Ini kisah sepasang suami istri yang harmonis, masing-masing memiliki karier yang bagus. Perjalanan hidupnya mulus hingga memiliki level dan status sosial yang cukup terhormat di masyarakat. Anak pertama dan keduanya sehat dan selalu mendapat nilai dan ranking tinggi di sekolahnya. Bahkan sering menjadi juara dalam berbagai perlombaan.
Ketika anak ketiganya lahir dan tumbuh, lalu menyandang predikat berkebutuhan khusus atau autis, pada awalnya mereka kaget dan merasa tidak siap. Namun, lewat perenungan yang panjang, mereka kemudian sangat mensyukurinya. ”Kami bersyukur, anak ini menyelamatkan kami dari api neraka, karena keadaan yang sukses selama ini membuat kami bangga akan prestasi duniawi. Kelahiran anak ini, telah mengingatkan kami, untuk apa kami diberi umur oleh Tuhan.”
Bila meyakini bahwa jodoh sudah ditentukan, maka gen antara suami-istri yang bertemu tentu juga karena Allah Subhanahu wa Ta’ala (SWT). Karena itu, kita diuji dengan kehadiran anak yang kita miliki sekarang. Itulah pekerjaan rumah, ujian, dan proyek yang Allah SWT berikan. Jika anak kita cerdas, bukan berarti boleh bertepuk dada, tapi kita sedang diuji dengan anak yang memiliki berbagai kelebihan. Kalau kemudian anak kita memiliki kekurangan, bukan berarti harus malu, justru itu pekerjaan kita untuk merawat dan membesarkan anak yang memiliki keterbatasan.
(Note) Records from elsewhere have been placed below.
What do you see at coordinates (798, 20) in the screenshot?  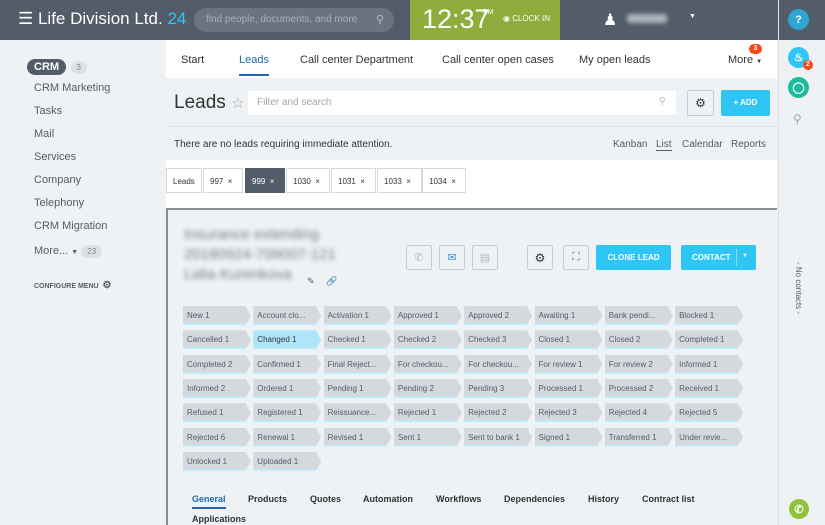 I see `help-button: ?` at bounding box center [798, 20].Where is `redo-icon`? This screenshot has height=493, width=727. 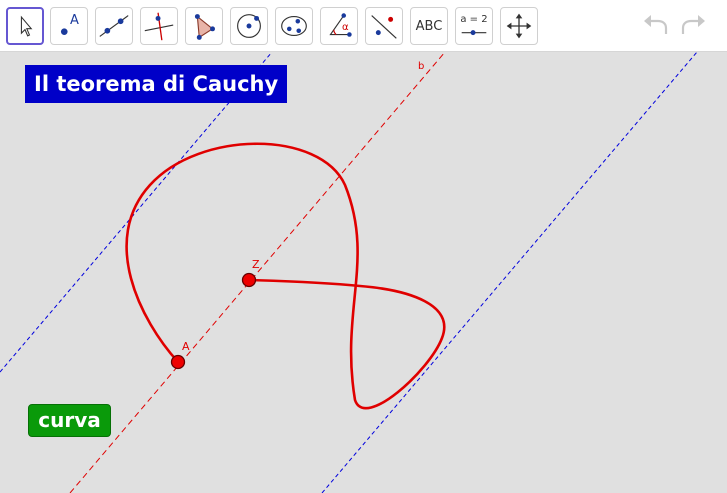 redo-icon is located at coordinates (693, 24).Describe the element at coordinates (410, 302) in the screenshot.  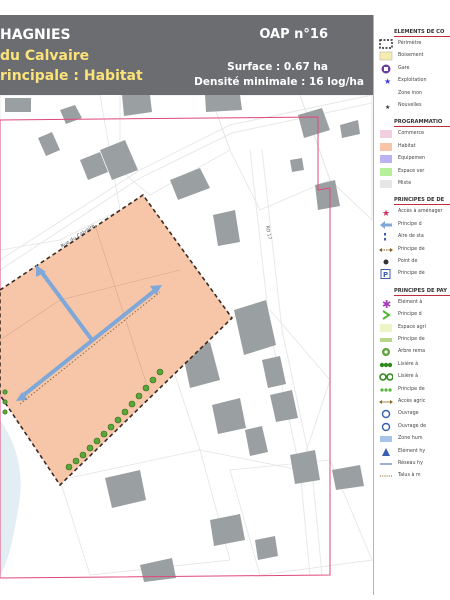
I see `legend-item-label: Elément à` at that location.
Kita harus mengurus anak-anak sebaik yang kita mampu. Adapun hasil akhirnya, kita serahkan kepada Sang Pemiliknya. Yang Allah nilai hanya upaya kita apakah sudah maskimal atau tidak. Tidak ada kriteria untuk memasuki surga-Nya harus memiliki anak yang cerdas dan selalu juara.
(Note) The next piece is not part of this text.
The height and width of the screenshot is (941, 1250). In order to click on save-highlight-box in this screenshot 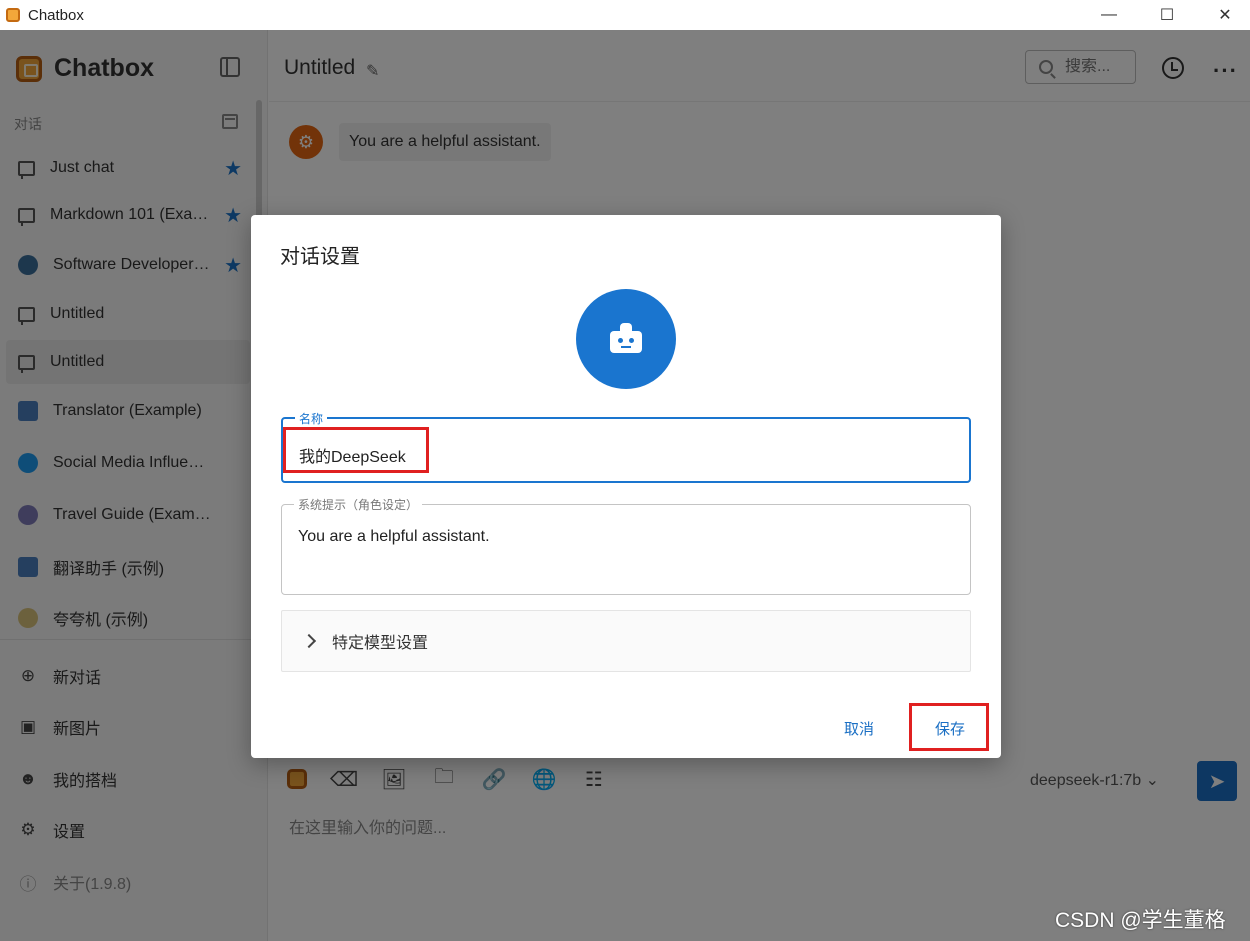, I will do `click(949, 727)`.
Satu di antara tiga amal yang akan menolong orang tua salah satunya adalah doa anak yang shalih, bukan doa anak yang pintar. Dan bukan pula doa anak yang selalu juara satu. Berusaha untuk punya anak yang tercanggih dan selalu juara bukan kehendak Allah. Ambisi orang tua untuk menjadikan anak juara justru sering menjadi beban bagi si anak.
Ibu tadi lalu berkata, ”Selama ini kami selalu menjadikan anak-anak kami hebat dengan berbagai predikat juaranya. Namun kami tidak pernah mencari tahu apa maksud Tuhan memberikan anak, dan kami tidak tahu Tuhan ingin anak dididik seperti apa.”
Setan memang kerap menghasut pikiran kita untuk menjadikan anak sebagai sarana memperoleh rasa bangga. Padahal hanya satu kesalahan setan yang membuatnya dilaknat, yaitu ia merasa ’paling’ sehingga ia tidak mau tunduk. Manusia pun sering terjebak dalam keinginan seperti itu, termasuk menginginkan anaknya menjadi ”paling”.
Pasangan suami istri di atas akhirnya menyadari bahwa siapapun anak yang diberikan, itulah yang pas untuk mereka, untuk menyelesaikan tugas kehidupan dan untuk mengantar mereka ”pulang”. Mereka merasa tidak perlu membandingkan dengan anak tetangga, saudara sepupu, ataupun anak teman-temannya. Siapa yang lahir itulah yang mereka baca (iqra). Ia membawa pesan dari Allah SWT. Iqra’ adalah perintah pertama yang turun ke muka bumi. Iqra’ adalah juga membaca anak-anak yang dititipkan melalui rahim sang ibu.
Setiap orang tua mempunyai pikiran tentang anaknya, tapi manusia harus mencari tahu apa maksud Allah menghadirkan anak-anak yang mereka miliki saat ini. Dan kita harus memperlakukan mereka seperti yang Allah mau, bukan seperti yang pikiran kita mau.